Merl dropped his firestone axe and troll hammer. He immediately rifled through his pockets, searching out the gold coins, but came up empty handed once more.
“Where’s the gold?” he shouted, more with a sense of being robbed than anything else.
He picked up his weapons and stomped out of the cave. Dawn was breaking over the horizon.
“Oh, bloody hell,” he said. “I’m going to be in so much trouble. Come on, Gloomy, Quaiyl, we’d best get going.”

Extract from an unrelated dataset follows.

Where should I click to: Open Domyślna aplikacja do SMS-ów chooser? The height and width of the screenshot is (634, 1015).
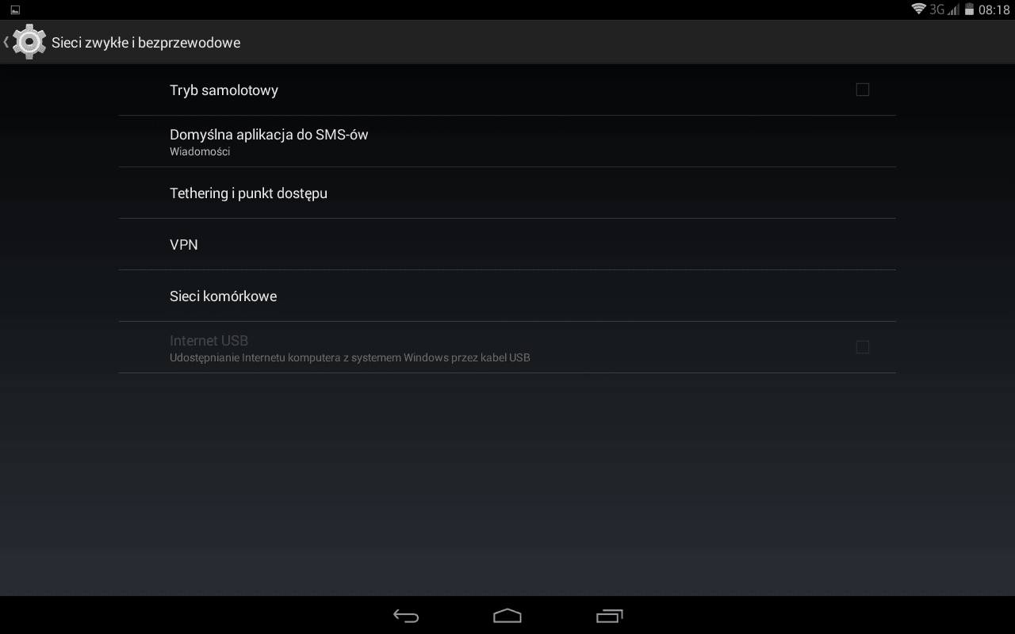pos(508,141)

He ran down the slope toward the village, darting through it towards the bridge. The village was in chaos. The Firthingers were all running around trying to catch the fairies who’d all fled their little lanterns. Half-Half Biley ran toward Merl, thunder clouded his expression.
“What have you done?” he growled, but Mushroom towered over Half-Half, its fangs glinting in dawn’s amber light.
“If the fairies want to light your way, you’ll have to pay them some of this imaginary gold, or feed them, or something. The troll’s dead, and that’s that. Keeping these beautiful creatures in little wooden boxes is just plain wrong!”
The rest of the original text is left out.